差動プローブは、2つの測定ポイント間の電位差を直接測定するプローブです。

差動信号、接地電位を基準としない信号、大きなコモンモード電圧上の微小信号などの測定に使用されます。

主な用途は以下の通りです。

・ 差動クロックや差動データ信号
・ USB、HDMI、PCI Expressなどの高速信号
・ スイッチング電源のハイサイド測定
・ インバータやモータドライブ
・ 電流検出抵抗の両端電圧
・ フローティング信号

選定時には、差動入力範囲、コモンモード入力範囲、CMRR、最大入力電圧、周波数帯域を確認します。

差動プローブであっても、すべての製品が測定対象とオシロスコープの間を電気的に絶縁しているわけではありません。

 
 
高電圧シングルエンドプローブ

高電圧シングルエンドプローブは、接地電位を基準とする高電圧信号を測定するためのプローブです。

100:1、500:1、1000:1などの高い減衰比によって、入力信号をオシロスコープで測定可能な電圧へ低下させます。

主な用途は以下の通りです。

・ 高電圧電源
・ 高電圧パルス
・ 接地基準のパワー回路
・ 放電回路
・ 高電圧部品の評価

一般的な接地型オシロスコープでは、プローブのグランドリードが保護接地に接続されています。グランドリードを高電位側へ接続すると短絡するため、接地電位を基準とする測定にのみ使用します。

 
 
高電圧差動プローブ

高電圧差動プローブは、2つの高電圧測定ポイント間の電位差を測定するプローブです。

両方の測定ポイントが接地電位にない回路や、高いコモンモード電圧が存在する回路に使用されます。

主な用途は以下の通りです。

・ スイッチング電源
・ ハーフブリッジ回路
・ フルブリッジ回路
・ インバータ
・ モータドライブ
・ パワー半導体

差動電圧が小さくても、各入力端子の対地電圧が高い場合があります。差動入力範囲だけでなく、各入力の対地電圧、コモンモード入力範囲、測定カテゴリを確認します。

 
 
光アイソレーション差動プローブ

光アイソレーション差動プローブは、測定信号を光信号へ変換し、測定対象とオシロスコープの間を電気的に分離して伝送します。

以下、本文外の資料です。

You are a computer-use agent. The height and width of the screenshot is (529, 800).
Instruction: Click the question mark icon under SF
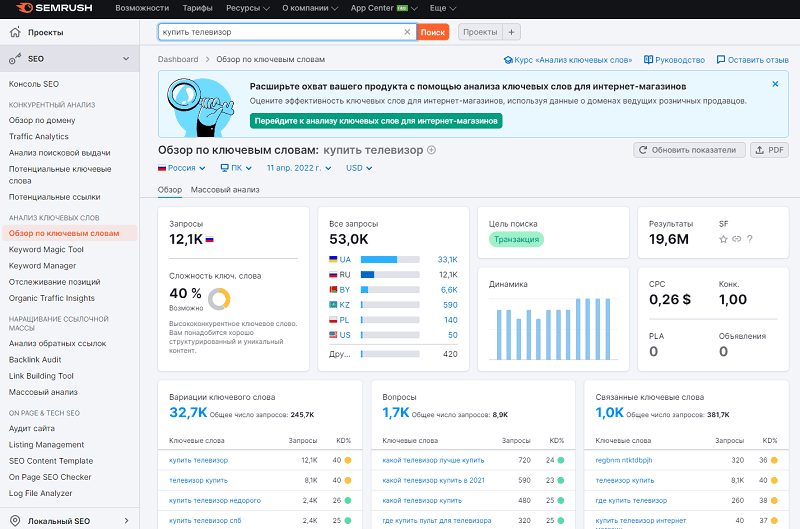point(750,239)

高速で変化する大きなコモンモード電圧上の微小信号を測定する用途に適しています。

主な用途は以下の通りです。

・ SiC MOSFETのゲート・ソース間電圧
・ GaN HEMTのゲート電圧
・ IGBTのハイサイドゲート信号
・ スイッチングノード
・ 高電位側のシャント抵抗
・ ダブルパルステスト

高いCMRRを広い周波数範囲で維持しやすく、一般的な高電圧差動プローブではコモンモードノイズの影響が大きい測定に適しています。

 
 
AC電流プローブ

AC電流プローブは、主に電流トランスの原理を利用して交流電流やパルス電流を測定します。

主な特長は以下の通りです。

・ 交流電流を測定可能
・ 高周波電流の測定に対応しやすい
・ 外部電源を必要としない製品がある
・ 直流電流は測定できない
・ 低周波ではドループが発生する場合がある
・ アンペア秒積による測定制限がある

パワー半導体のスイッチング電流、高周波パルス電流、デバイスの入出力電流などの測定に使用されます。

 
 
AC/DC電流プローブ

AC/DC電流プローブは、ホール素子と電流トランスなどを使用し、直流から交流までの電流を測定します。

主な用途は以下の通りです。

・ 直流電源やバッテリーの電流測定
・ スイッチング電源の入力・出力電流
・ インバータやモータの電流
・ 突入電流
・ 負荷変動時の電流
・ パワー半導体の電流波形

正確な測定を行うには、測定前に消磁とゼロ調整を行います。また、最大連続電流、最大ピーク電流、周波数に対する電流ディレーティングを確認する必要があります。

 
 
ロゴスキーコイル電流プローブ

ロゴスキーコイル電流プローブは、柔軟な空芯コイルを導体の周囲に巻き付けて交流電流を測定します。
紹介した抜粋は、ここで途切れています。